Cet amendement vise ainsi à proposer une réécriture des conditions devant être satisfaites afin que la note rédigée par le juriste d’entreprise soit couverte par la confidentialité. Cette réécriture a pour but de placer la nature du document au cœur du régime de protection proposé.

 

En outre, il précise l'application d'un legal privilege dans les matières civile, commerciale et administrative et exclut les procédures pénales et fiscales car elles sont les premières garantes de l’ordre public économique.

 

Cet amendement clarifie également les conditions de la levée de la confidentialité qui peut être obtenue pour tout manquement pouvant faire l’objet d’une sanction au titre de la procédure administrative concernée, lorsque le document visait à inciter ou faciliter leur commission, et non pas exclusivement, pour les seuls manquements portant sur des matières limitativement énumérées.

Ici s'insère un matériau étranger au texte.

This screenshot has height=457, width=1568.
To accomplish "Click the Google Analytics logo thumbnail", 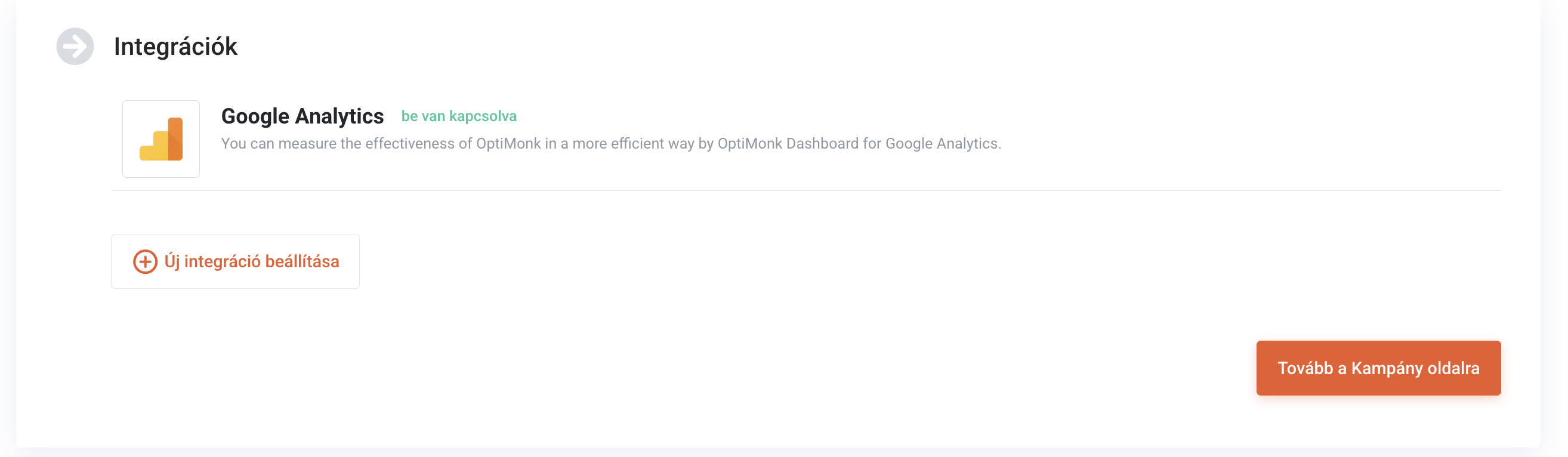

Il fixe la procédure applicable et ses délais.

 

Il vise à prévoir, pour l’entreprise qui emploie le juriste d’entreprise, le recours obligatoire à l’avocat en cas de contestation de la confidentialité et lorsqu’elle est prévue, de demande de levée de la confidentialité, devant le juge des libertés et de la détention, comme en procédure de référé (où elle s’applique par l’effet du droit commun au demandeur comme au défendeur). La nature des procédures et les enjeux le justifient. En revanche, les administrations demeurent dispensées de cette obligation, en application du droit commun, dans chacune des deux procédures.

 

Il encadre enfin, par parallélisme des formes, le délai de la procédure d’appel à l’encontre des ordonnances du JLD. Il serait en effet vain de fixer un délai en première instance, si aucun délai précis n’est spécifié en phase d’appel. L’ordonnance de référé rendue par le président du tribunal judiciaire sera soumise, conformément au droit commun, à la procédure ordinaire dite à bref délai des articles 905 et suivants du code de procédure civile.